E rhusiopathiae is sensitive to penicillin. Ideally, affected pigs should be treated at 12-hr intervals for a minimum of 3 days, although longer durations of therapy may be necessary to resolve severe infections. On an economic basis, penicillin is the best choice for antibiotic therapy, but ampicillin and ceftiofur also yield satisfactory results in acute cases. When injecting large numbers of affected pigs is impractical, tetracyclines delivered in the feed or water may be useful. Fever associated with acute infections can be managed by administration of NSAIDs such as flunixin meglumine or by delivery of aspirin in the water. Erysipelas antiserum is described as an effective adjunct to antibiotic therapy in treating acute outbreaks but is not commonly available. Treatment of chronic infections is usually ineffective and not cost effective.

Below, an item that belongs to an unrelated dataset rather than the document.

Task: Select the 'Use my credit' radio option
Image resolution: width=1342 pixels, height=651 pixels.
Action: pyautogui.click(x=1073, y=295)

Vaccination against E rhusiopathiae is very effective in controlling disease outbreaks on swine farms and should be encouraged. Cessation of vaccination on some farms has been linked to disease outbreaks. Injectable bacterins and attenuated, live vaccines delivered via the water are available and provide extended duration of immunity. Optimal timing of vaccination may vary from farm to farm. When E rhusiopathiae is endemic in the production environment, vaccination should precede anticipated outbreaks. Susceptible pigs may be vaccinated before weaning, at weaning, or several weeks after weaning. Male and female swine selected for addition to the breeding herd should be vaccinated with a booster 3–5 wk later. Thereafter, breeding stock should be vaccinated twice yearly. Vaccines should not be administered to animals undergoing antibiotic therapy, because antibiotics can interfere with the subsequent immune response to the vaccine.
Vaccination failures may occur in some herds due to management stresses that compromise the immune system of vaccinated pigs. Antigenic differences between serotypes in vaccines and serotypes circulating on farms can also result in incomplete immunity and disease outbreaks, but this is a rare event because there is good cross-protection among the major E rhusiopathiae strains infecting pigs.
In addition to vaccination, attention to sanitation and hygiene and elimination of pigs with clinical signs suggestive of erysipelas infection represent other viable methods that may help control the disease on swine farms.